Scan the material for the word "height" and copy each line where it occurs.

-- Dataset records follows --

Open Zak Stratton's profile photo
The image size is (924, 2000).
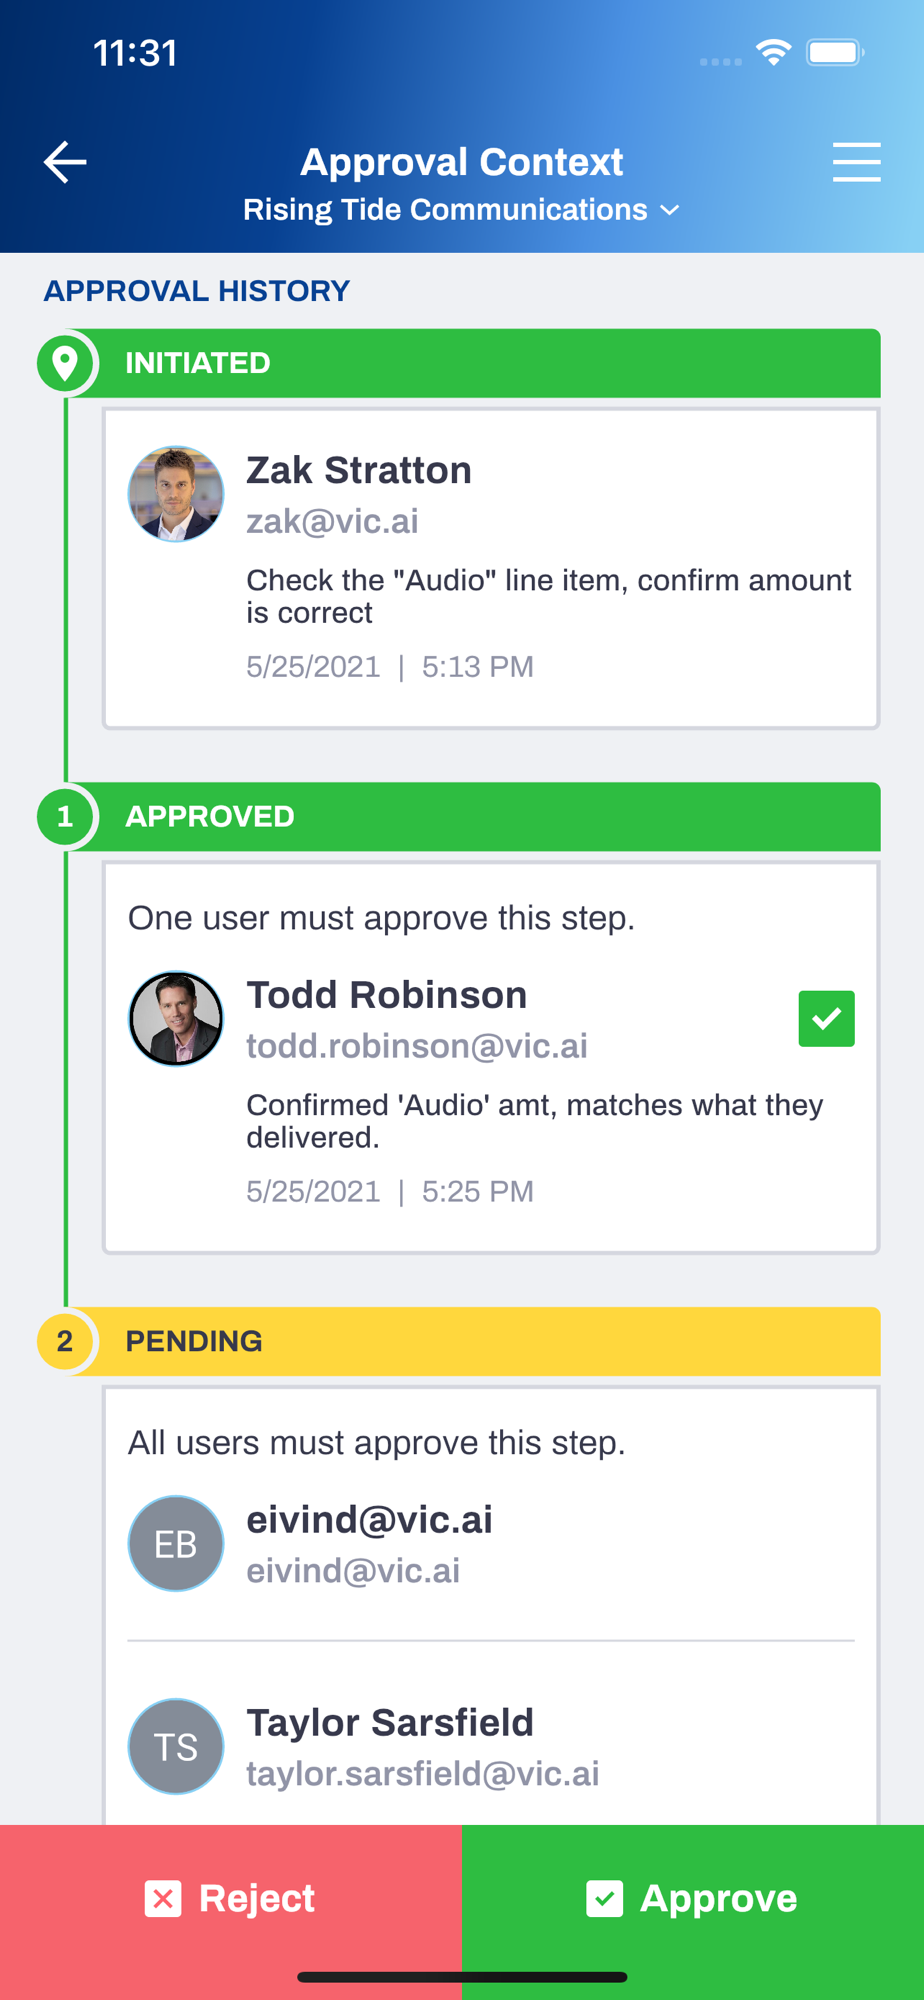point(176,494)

-- Dataset records concluded --
-- Dataset records follows --

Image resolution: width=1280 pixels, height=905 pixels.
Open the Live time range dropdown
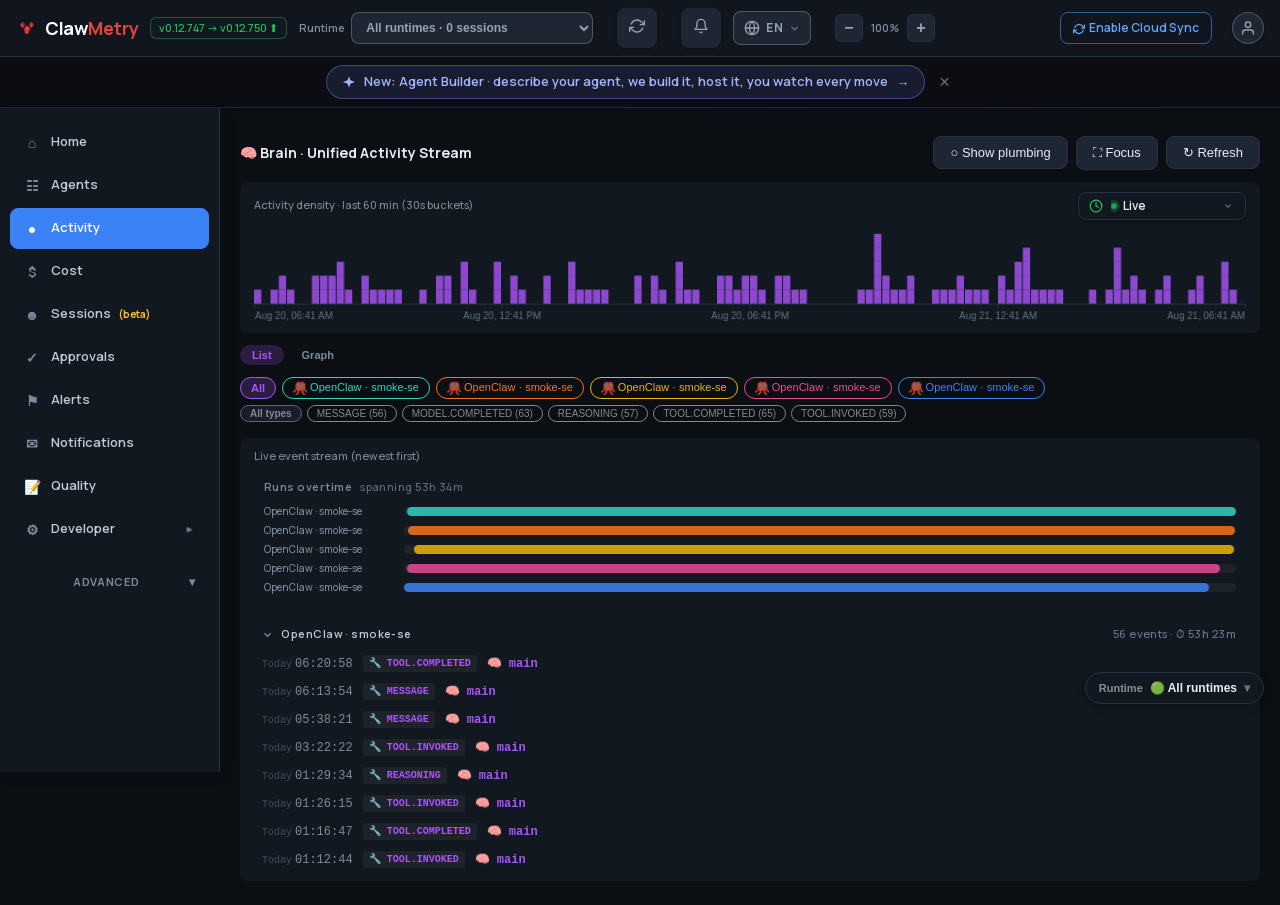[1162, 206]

-- Dataset records concluded --
-- Dataset records follows --

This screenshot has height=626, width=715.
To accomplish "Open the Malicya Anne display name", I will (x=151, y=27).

-- Dataset records concluded --

## Written response
Image resolution: width=1280 pixels, height=905 pixels.
This screenshot has height=626, width=715.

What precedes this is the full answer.